:: What to do ::
Return each line of the records with nothing changed, pictures excepted.

Screenshot grounding data
________________
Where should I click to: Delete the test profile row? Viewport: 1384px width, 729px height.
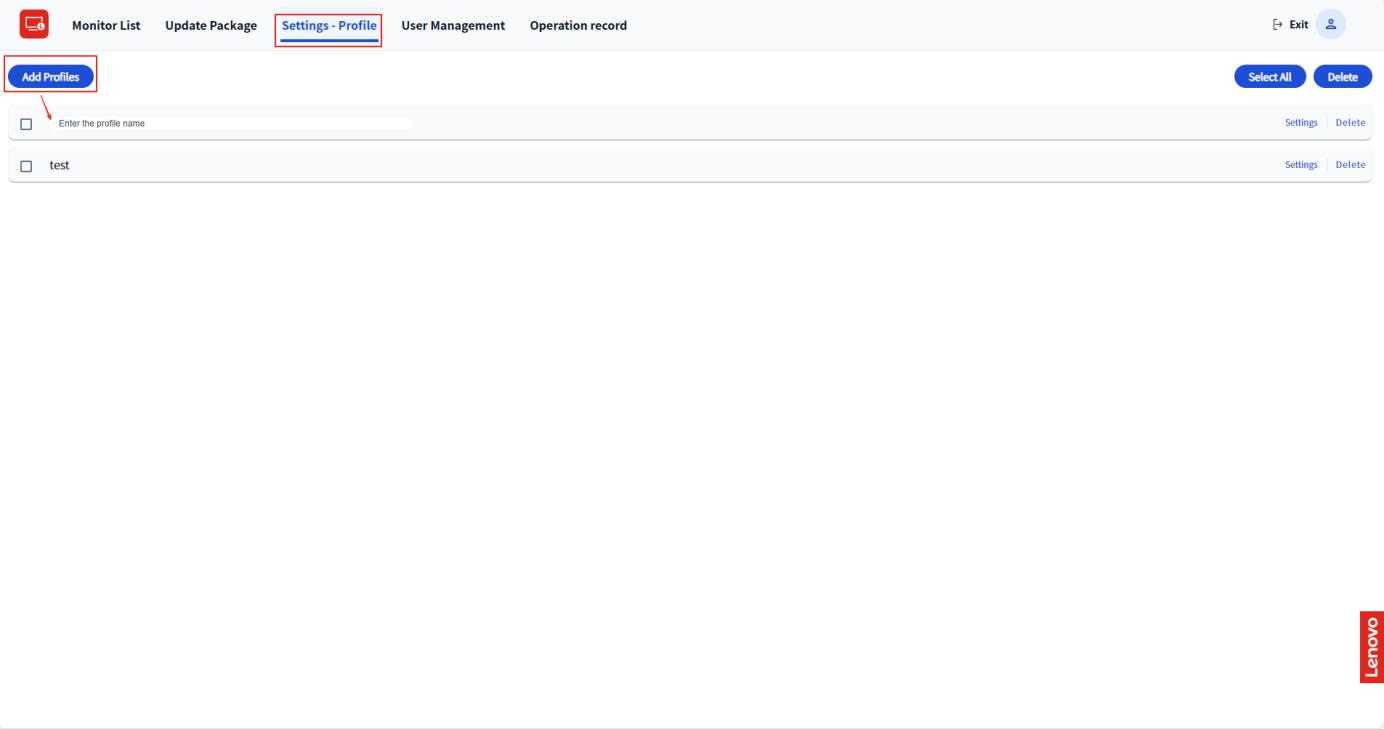[1350, 165]

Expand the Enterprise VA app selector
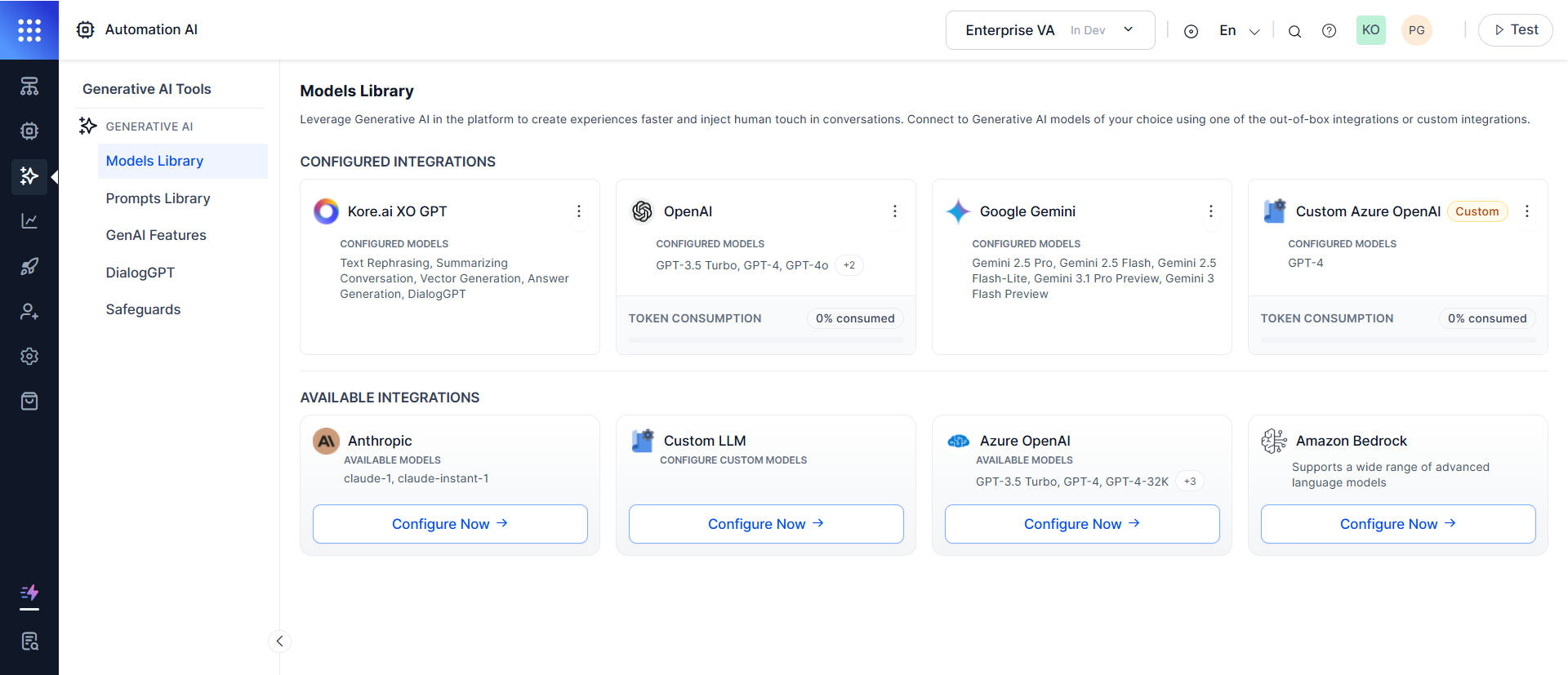[x=1049, y=30]
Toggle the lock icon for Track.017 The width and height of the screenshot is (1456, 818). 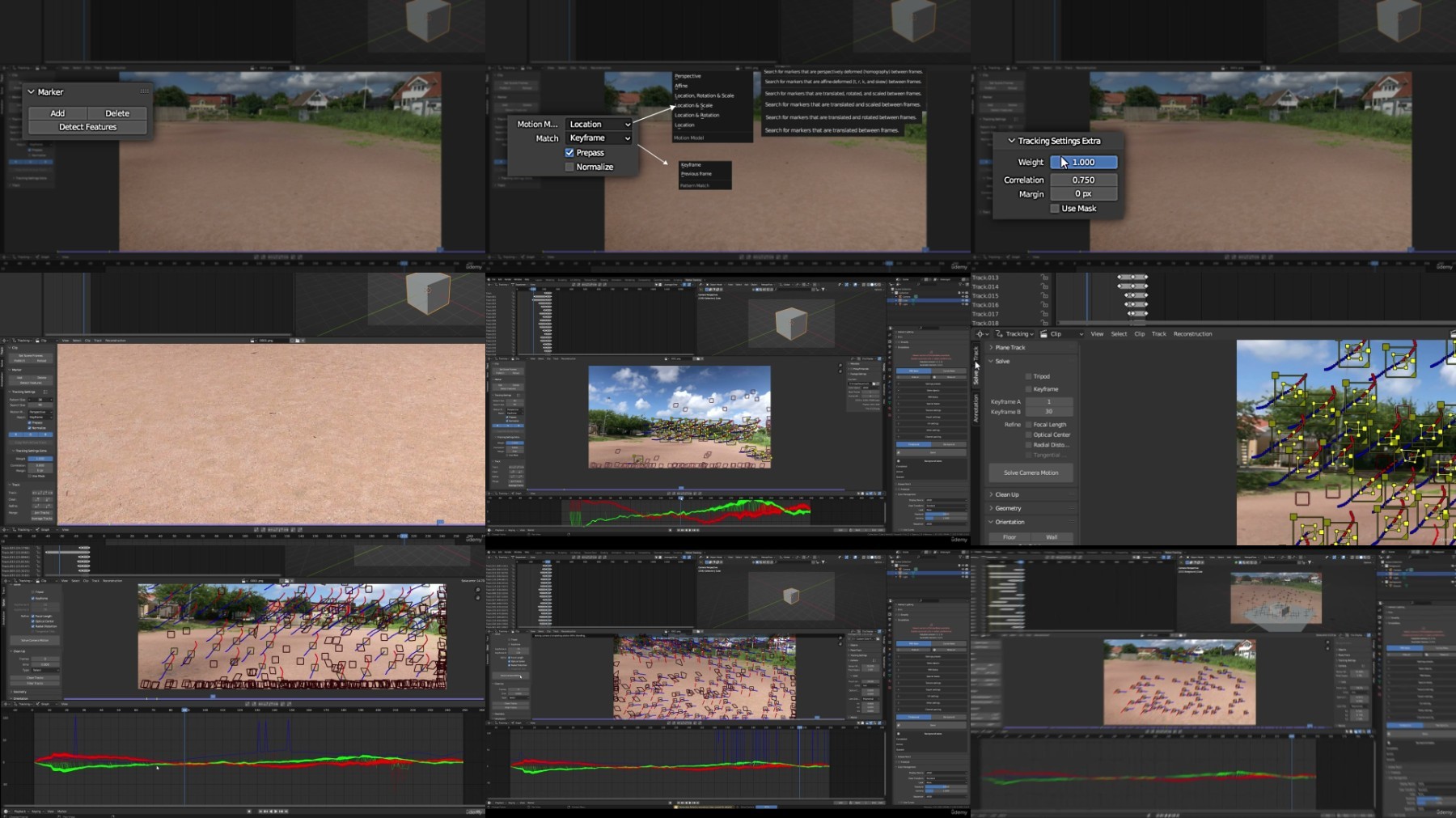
________________
:: Expected answer ::
Where should I click to: Delete the test profile row? Viewport: 1384px width, 729px height.
[1350, 165]

Expand the Enterprise VA app selector
[x=1049, y=30]
Toggle the lock icon for Track.017 The width and height of the screenshot is (1456, 818). 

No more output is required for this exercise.